The study, published Thursday in the Journal of Neuroscience, pinpoints the importance of the levels of gene Slc6a15, which works in neurons of the brain involved with the brain’s reward system. The levels of this gene, which acts as a neutral amino acid transporter in brain neurons, could affect people’s mood, according to Dr. Mary Kay Lobo, the senior author of the study and an assistant professor in the department of anatomy and neurobiology at the University of Maryland School of Medicine.
The study focused on “vulnerable” neurons, or parts of the brain that react to stress. While previous studies had indicated Slc6a15 was “associated with depression susceptibility,” Lobo and her team wanted to examine how levels of this particular gene would correlate with “mediating susceptibility to stress.”
In their research, the team found that mice who had been genetically modified to have lower levels of the gene were found to exhibit depression-like outcomes after experiencing stress. In mice they had modified to enhance the level of the gene, they found a “resilient response to stress,” according to Lobo.
They also found that the level of gene Slc6a15 was reduced in the post-mortem analysis of individuals who had suffered from depression.
“If we can find ways to actually enhance levels of this molecule in this particular vulnerable neuron population that would be a way to combat depression,” Lobo said. “This is also a druggable target.”
Put more simply, the study of this previously understudied gene could be critical in advancing the understanding of depression and its underlying causes, according to Dr. A.J. Robison, a professor of physiology at Michigan State University who was not involved in the study.
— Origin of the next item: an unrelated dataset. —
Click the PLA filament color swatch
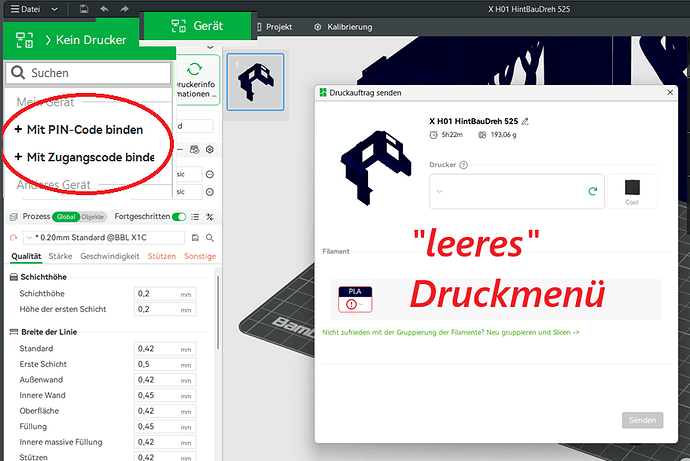Viewport: 690px width, 461px height. click(x=355, y=300)
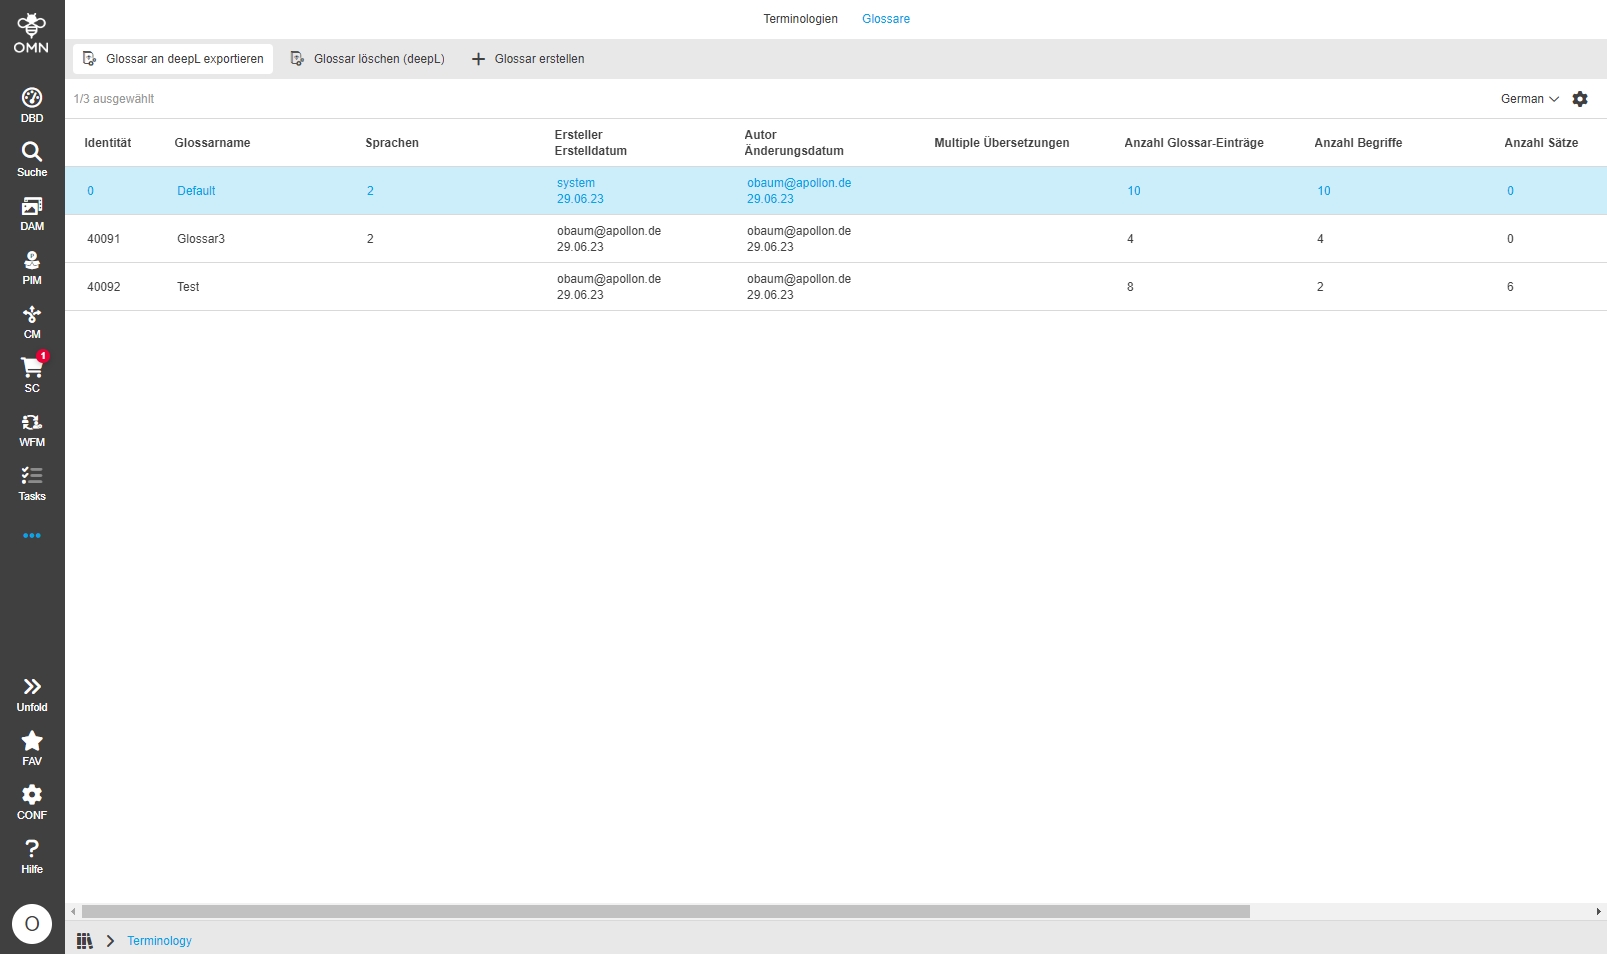
Task: Click Glossar erstellen button
Action: tap(528, 59)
“In order to improve, we really need to understand not only how the disease is happening and what went wrong to cause depression, but how the drugs work to combat it,” Robison said. “This study should lead to a continuing body of work that can really make genuine progress in understanding how depression works and maybe even in treating it.”
For Lobo, the next steps entail identifying more of these types of genes ― and their impact.
“We have to go in and find these vulnerable neuron subtypes, perhaps to alleviate depression-like symptoms,” she said.